- Born: 8 August 1887 Leuze-en-Hainaut, Wallonia, Belgium
- Died: 24 April 1977 (aged 89)
- Education: Université libre de Bruxelles
- Employer: Émile Jacqmain High School
- Organization(s): International Federation of University Women (IFUW) Belgian Federation of University Women (FBFU) Porte Ouverte Comité Mondial des Femmes contre la Guerre et le Fascisme (CMF) Office Internationale pour l’Enfance (OIE)

= Germaine Marie-Thérèse Hannevart =

Belgian teacher and peace campaigner (1887–1977)

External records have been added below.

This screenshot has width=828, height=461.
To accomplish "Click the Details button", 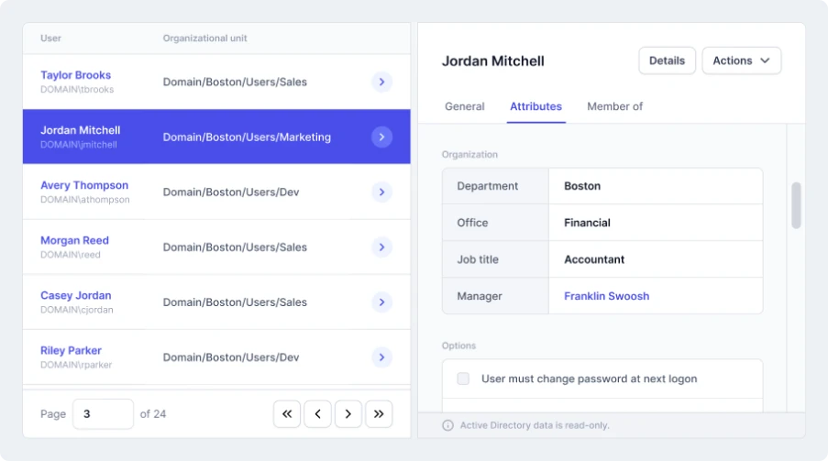I will click(x=667, y=60).
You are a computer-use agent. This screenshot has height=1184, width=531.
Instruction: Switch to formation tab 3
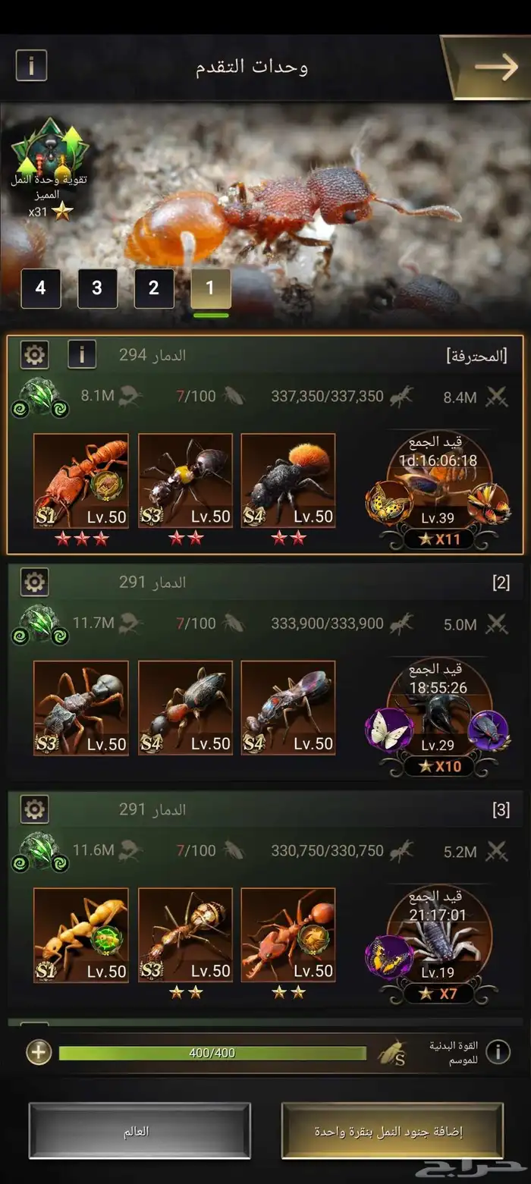click(x=97, y=288)
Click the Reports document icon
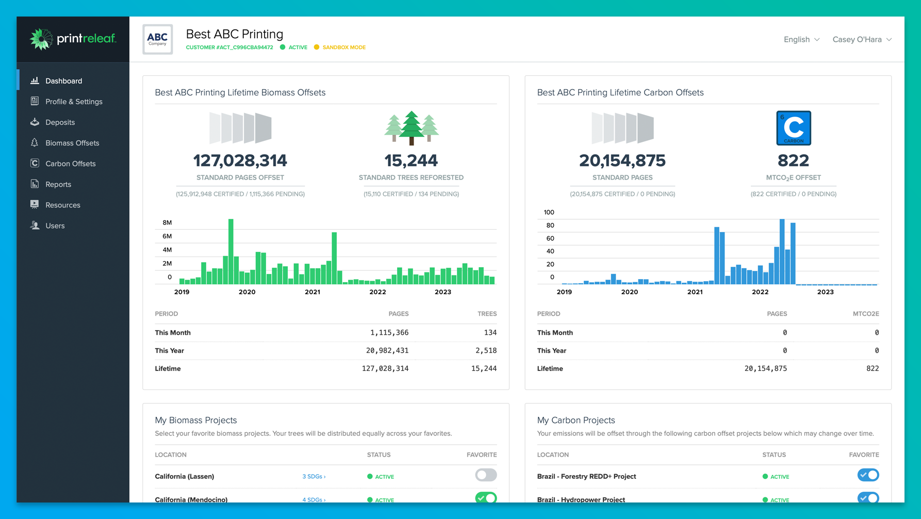921x519 pixels. tap(35, 184)
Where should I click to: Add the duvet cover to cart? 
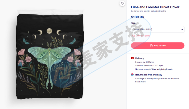[158, 45]
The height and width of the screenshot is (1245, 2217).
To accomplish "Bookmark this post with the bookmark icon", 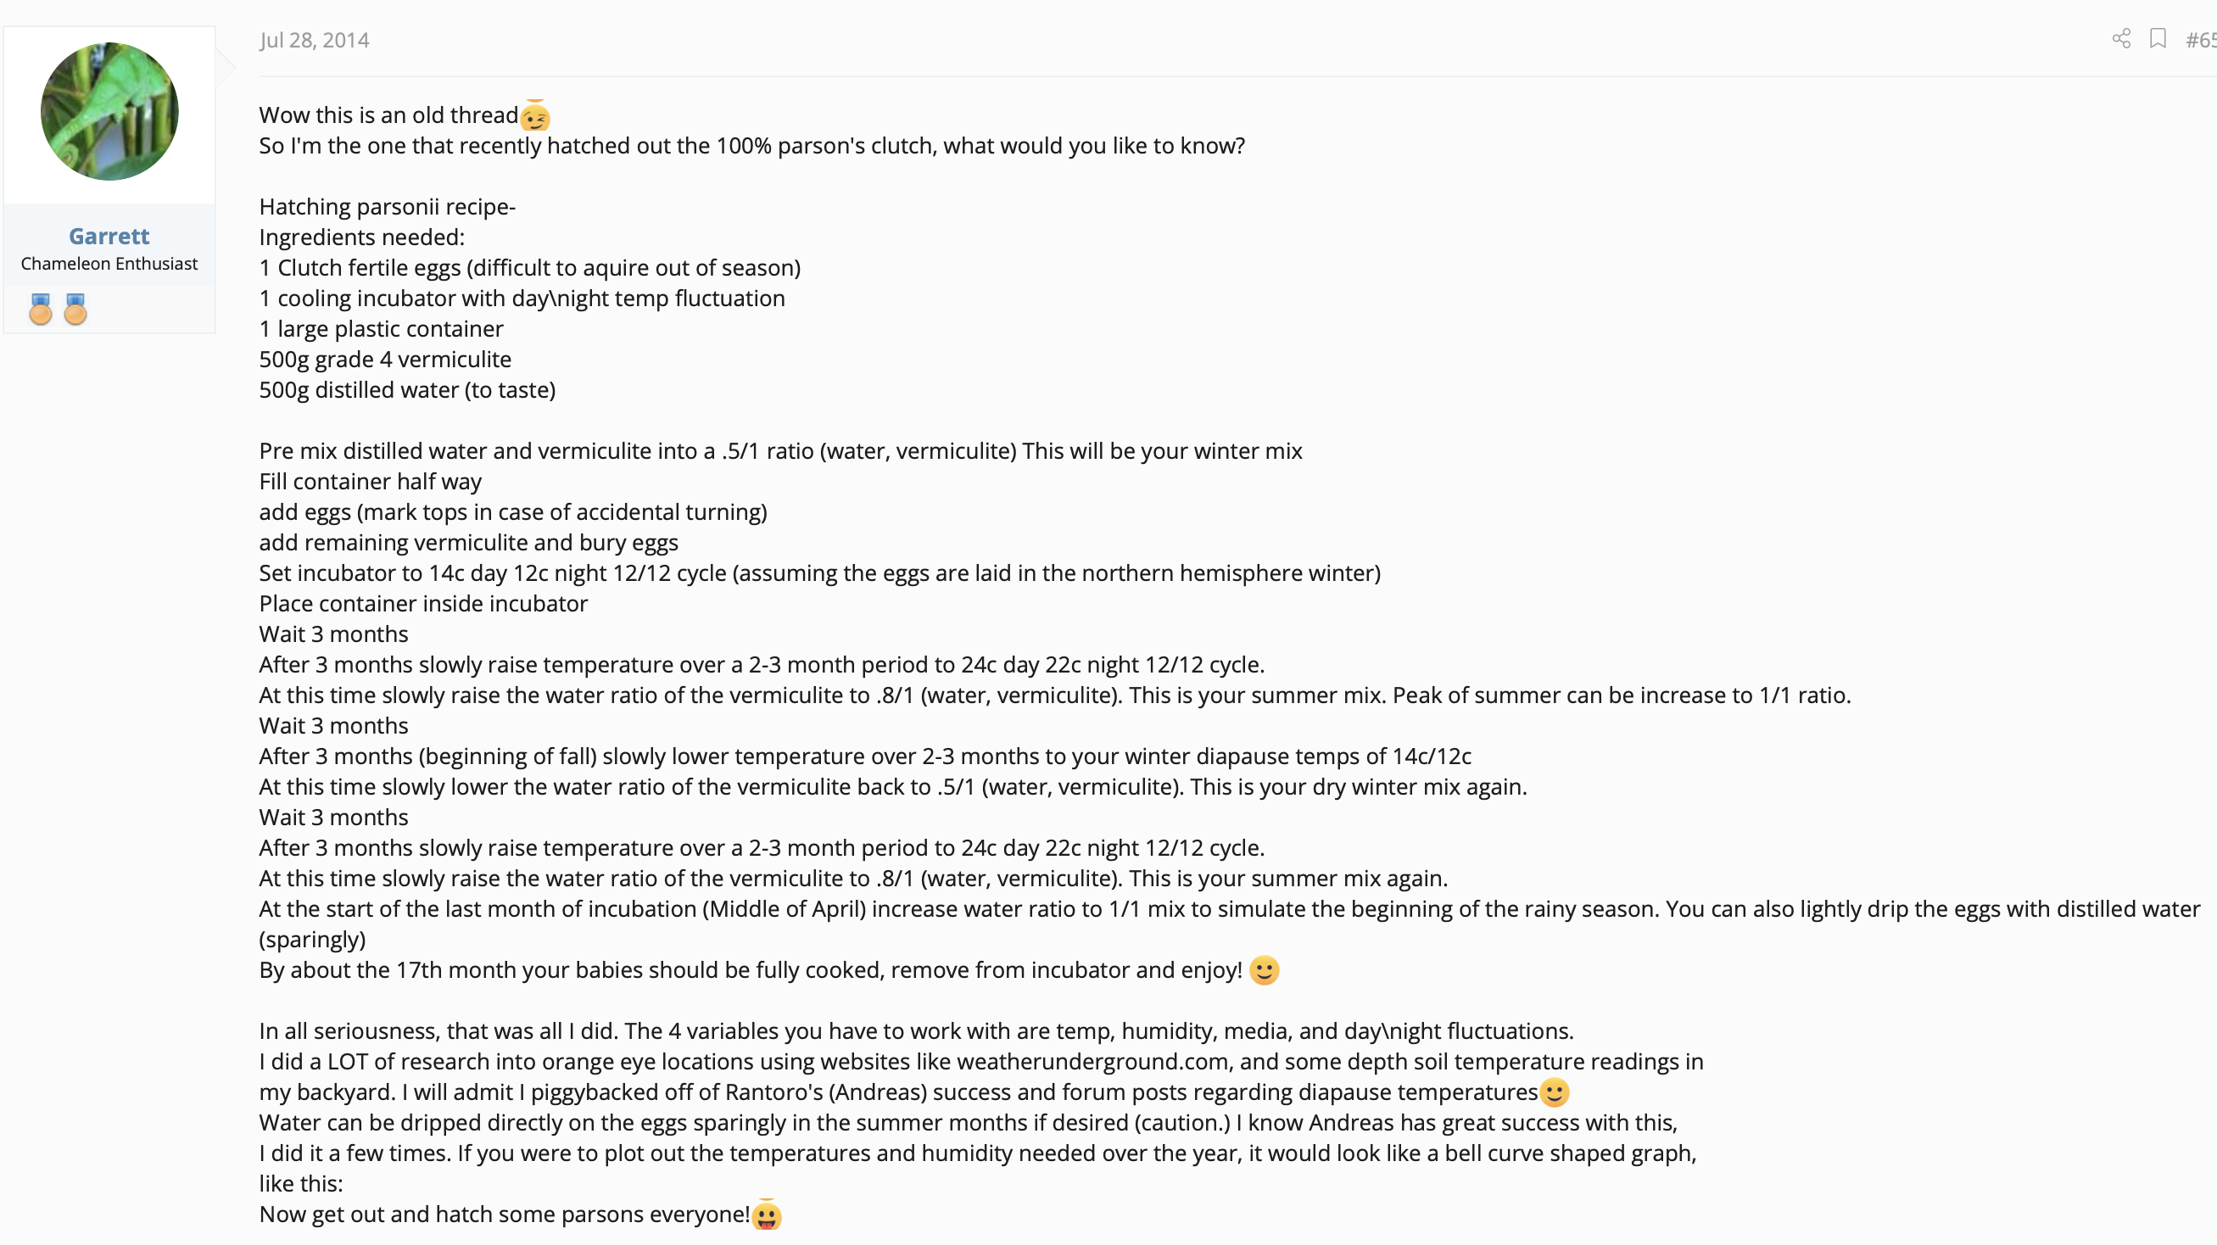I will click(x=2158, y=39).
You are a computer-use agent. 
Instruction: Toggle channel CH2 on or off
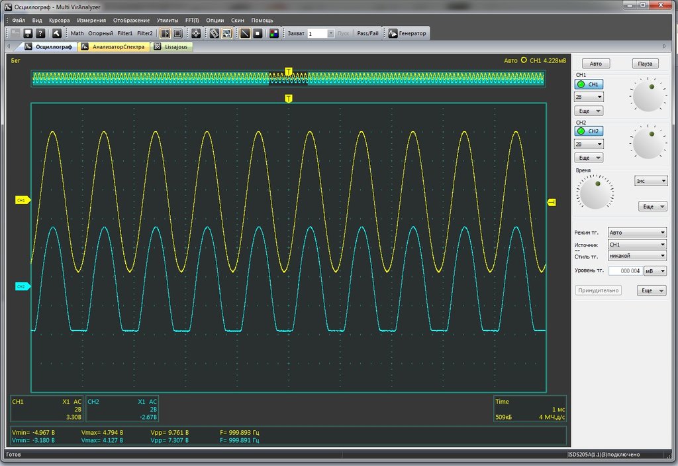point(589,131)
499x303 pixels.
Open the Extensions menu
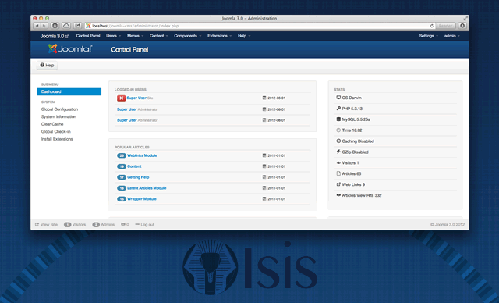[x=219, y=36]
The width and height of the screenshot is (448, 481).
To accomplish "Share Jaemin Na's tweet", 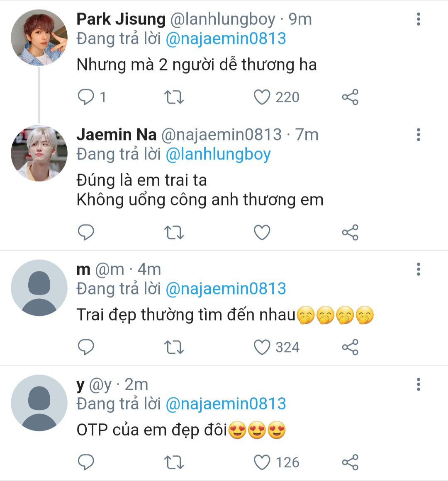I will pyautogui.click(x=350, y=232).
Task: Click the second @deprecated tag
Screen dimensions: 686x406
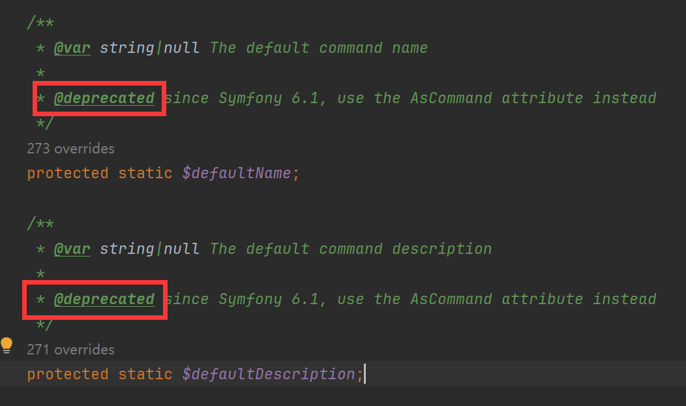Action: click(x=104, y=299)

Germaine Marie-Thérèse Hannevart (8 August 1887 – 24 April 1977) was a Belgian biology teacher and women's rights activist. She became a pacifist and peace campaigner after her fiancé was killed in World War I. She was co-founder of the Belgian branch of the Comité Mondial des Femmes contre la Guerre et le Fascisme (CMF) [fr] and was head of the Belgian branch of the Office Internationale pour l’Enfance (OIE).

== Biography ==
Hannevart was born on 8 August 1887 in Leuze-en-Hainaut, Wallonia, Belgium. A younger sister called Constance was born the following year in Quiévrain. Their father was Auguste Hannevart, a teacher and education inspector.

Hannevart became a pacifist after her fiancé was killed in World War I. In 1949, Hannevart stated that "War is repugnant because it has measured all stupidity."

Hannevart was interest in bacteriology. She studied biology at the Université libre de Bruxelles (ULB) and graduated in 1922. After graduating, Hannevart taught at the prestigious Émile Jacqmain High School in Brussels.

Hannevart was a member of the International Federation of University Women (IFUW, now Graduate Women International). She was a founding member of the Belgian Federation of University Women (FBFU) in 1921, became treasurer in 1922, vice-president from 1924 to 1931 and president from 1932 to 1950.

Hannevart was the co-founder of the Belgian branch of the Comité Mondial des Femmes contre la Guerre et le Fascisme (CMF), established after the World Conference of Women against War and Fascism was held in 1934 in Paris, France. In 1935, Hannevart visited the Soviet Union.

Hannevart was head of the Belgian branch of the Office Internationale pour l’Enfance (OIE), which was responsible for the reception of refugee children exiled in Ghent during the Spanish Civil War and placing them with Belgian families. A poster preserved by the Brussels City Archives and her friendship with resistance leader Yvonne Jospa suggests that Hannevart also worked for Jewish children in some way during World War II.

Hannevart was a member of Porte Ouverte, the Belgian branch of Open Door International (ODI), which campaigned for educational and workers rights for women. She was chair from 1939 to 1956 and was a close friend of the organisation secretary Adèle Hauwel. With Porte Ouverte, she campaigned against legislation introduced by Cyrille Van Overbergh [nl], Georges Rutten [nl] and Paul Segers [nl] which aimed to restrict married women's employment opportunities.

Hannevart died on 24 April 1977, aged 89. Her archives are held in the library of her alma mater, the Université libre de Bruxelles (ULB).